══ Records for this task ══

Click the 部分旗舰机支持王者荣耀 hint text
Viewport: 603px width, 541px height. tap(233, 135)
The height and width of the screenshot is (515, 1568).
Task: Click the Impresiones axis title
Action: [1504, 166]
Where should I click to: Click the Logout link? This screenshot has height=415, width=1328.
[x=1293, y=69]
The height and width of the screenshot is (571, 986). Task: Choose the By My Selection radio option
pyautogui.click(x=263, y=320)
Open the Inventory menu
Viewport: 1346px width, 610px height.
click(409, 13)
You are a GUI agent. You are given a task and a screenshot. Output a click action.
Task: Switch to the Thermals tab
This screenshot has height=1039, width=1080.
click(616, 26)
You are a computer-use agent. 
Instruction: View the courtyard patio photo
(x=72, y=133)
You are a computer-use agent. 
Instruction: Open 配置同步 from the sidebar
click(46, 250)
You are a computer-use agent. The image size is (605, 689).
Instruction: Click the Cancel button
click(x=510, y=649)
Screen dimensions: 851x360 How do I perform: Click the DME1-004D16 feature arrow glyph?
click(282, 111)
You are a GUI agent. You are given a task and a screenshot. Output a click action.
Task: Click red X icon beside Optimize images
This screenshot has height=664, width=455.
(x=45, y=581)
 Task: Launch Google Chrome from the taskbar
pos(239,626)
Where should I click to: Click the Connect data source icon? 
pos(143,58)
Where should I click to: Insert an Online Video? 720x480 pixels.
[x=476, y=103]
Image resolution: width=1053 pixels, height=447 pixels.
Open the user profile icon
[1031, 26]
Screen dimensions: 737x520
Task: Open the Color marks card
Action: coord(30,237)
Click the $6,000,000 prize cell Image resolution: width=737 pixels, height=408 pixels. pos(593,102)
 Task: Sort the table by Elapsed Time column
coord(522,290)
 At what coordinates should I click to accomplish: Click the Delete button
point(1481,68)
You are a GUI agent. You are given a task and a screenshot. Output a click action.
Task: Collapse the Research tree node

═══

## [Task brief]
Start at the line containing "Task: Click red X icon beside Optimize images". Repeat it and each line after it, word for word, to the end of the records.

## [Written solution]
Task: Click red X icon beside Optimize images
This screenshot has height=664, width=455.
(x=45, y=581)
 Task: Launch Google Chrome from the taskbar
pos(239,626)
Where should I click to: Click the Connect data source icon? 
pos(143,58)
Where should I click to: Insert an Online Video? 720x480 pixels.
[x=476, y=103]
Image resolution: width=1053 pixels, height=447 pixels.
Open the user profile icon
[1031, 26]
Screen dimensions: 737x520
Task: Open the Color marks card
Action: coord(30,237)
Click the $6,000,000 prize cell Image resolution: width=737 pixels, height=408 pixels. pos(593,102)
 Task: Sort the table by Elapsed Time column
coord(522,290)
 At what coordinates should I click to accomplish: Click the Delete button
point(1481,68)
You are a GUI agent. You are given a task and a screenshot. Output a click action.
Task: Collapse the Research tree node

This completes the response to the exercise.